(Pixel coordinate grounding data)
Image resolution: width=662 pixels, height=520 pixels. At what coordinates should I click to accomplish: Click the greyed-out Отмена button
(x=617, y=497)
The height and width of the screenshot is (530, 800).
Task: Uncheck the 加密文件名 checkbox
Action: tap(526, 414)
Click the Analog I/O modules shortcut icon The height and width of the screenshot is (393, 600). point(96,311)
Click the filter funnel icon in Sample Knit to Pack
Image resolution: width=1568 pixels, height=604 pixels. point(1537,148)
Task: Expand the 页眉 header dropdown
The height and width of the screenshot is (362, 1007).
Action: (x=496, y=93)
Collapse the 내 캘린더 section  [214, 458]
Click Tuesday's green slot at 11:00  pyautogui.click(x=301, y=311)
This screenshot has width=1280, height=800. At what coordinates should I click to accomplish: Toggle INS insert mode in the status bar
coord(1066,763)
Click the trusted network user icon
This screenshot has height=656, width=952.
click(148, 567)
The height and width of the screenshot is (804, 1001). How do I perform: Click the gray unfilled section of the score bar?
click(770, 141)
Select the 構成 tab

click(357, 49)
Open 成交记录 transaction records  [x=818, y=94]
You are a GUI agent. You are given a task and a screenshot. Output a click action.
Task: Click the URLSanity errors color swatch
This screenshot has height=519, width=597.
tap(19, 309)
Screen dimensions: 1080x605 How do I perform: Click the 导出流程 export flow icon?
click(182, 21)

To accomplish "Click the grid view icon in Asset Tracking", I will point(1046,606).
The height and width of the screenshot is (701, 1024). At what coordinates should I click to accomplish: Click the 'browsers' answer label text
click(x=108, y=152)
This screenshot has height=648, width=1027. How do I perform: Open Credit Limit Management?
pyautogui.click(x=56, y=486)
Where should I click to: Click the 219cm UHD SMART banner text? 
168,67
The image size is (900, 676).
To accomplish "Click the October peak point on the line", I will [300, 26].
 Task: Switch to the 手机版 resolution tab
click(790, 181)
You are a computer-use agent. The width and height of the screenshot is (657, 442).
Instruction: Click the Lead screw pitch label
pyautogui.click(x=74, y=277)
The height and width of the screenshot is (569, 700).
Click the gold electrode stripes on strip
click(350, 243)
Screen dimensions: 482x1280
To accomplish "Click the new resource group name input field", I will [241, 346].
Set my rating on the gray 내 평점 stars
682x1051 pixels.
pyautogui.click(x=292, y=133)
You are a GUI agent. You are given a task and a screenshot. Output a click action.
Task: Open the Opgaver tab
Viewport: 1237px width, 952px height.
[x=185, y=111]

What needs to be done:
What you return should match the data character for character.

Solution for this task:
Image resolution: width=662 pixels, height=520 pixels. At what coordinates should I click to accomplish: Click the greyed-out Отмена button
(x=617, y=497)
The height and width of the screenshot is (530, 800).
Task: Uncheck the 加密文件名 checkbox
Action: tap(526, 414)
Click the Analog I/O modules shortcut icon The height and width of the screenshot is (393, 600). point(96,311)
Click the filter funnel icon in Sample Knit to Pack
Image resolution: width=1568 pixels, height=604 pixels. point(1537,148)
Task: Expand the 页眉 header dropdown
The height and width of the screenshot is (362, 1007).
Action: (x=496, y=93)
Collapse the 내 캘린더 section  [214, 458]
Click Tuesday's green slot at 11:00  pyautogui.click(x=301, y=311)
This screenshot has width=1280, height=800. At what coordinates should I click to accomplish: Toggle INS insert mode in the status bar
coord(1066,763)
Click the trusted network user icon
This screenshot has height=656, width=952.
click(148, 567)
The height and width of the screenshot is (804, 1001). How do I perform: Click the gray unfilled section of the score bar?
click(770, 141)
Select the 構成 tab

click(357, 49)
Open 成交记录 transaction records  [x=818, y=94]
You are a GUI agent. You are given a task and a screenshot. Output a click action.
Task: Click the URLSanity errors color swatch
This screenshot has height=519, width=597.
tap(19, 309)
Screen dimensions: 1080x605 How do I perform: Click the 导出流程 export flow icon?
click(182, 21)

To accomplish "Click the grid view icon in Asset Tracking", I will point(1046,606).
The height and width of the screenshot is (701, 1024). At what coordinates should I click to accomplish: Click the 'browsers' answer label text
click(x=108, y=152)
This screenshot has height=648, width=1027. How do I perform: Open Credit Limit Management?
pyautogui.click(x=56, y=486)
Where should I click to: Click the 219cm UHD SMART banner text? 
168,67
The image size is (900, 676).
To accomplish "Click the October peak point on the line", I will [300, 26].
 Task: Switch to the 手机版 resolution tab
click(790, 181)
You are a computer-use agent. The width and height of the screenshot is (657, 442).
Instruction: Click the Lead screw pitch label
pyautogui.click(x=74, y=277)
The height and width of the screenshot is (569, 700).
Click the gold electrode stripes on strip
click(350, 243)
Screen dimensions: 482x1280
To accomplish "Click the new resource group name input field", I will [241, 346].
Set my rating on the gray 내 평점 stars
682x1051 pixels.
pyautogui.click(x=292, y=133)
You are a GUI agent. You are given a task and a screenshot. Output a click action.
Task: Open the Opgaver tab
Viewport: 1237px width, 952px height.
[x=185, y=111]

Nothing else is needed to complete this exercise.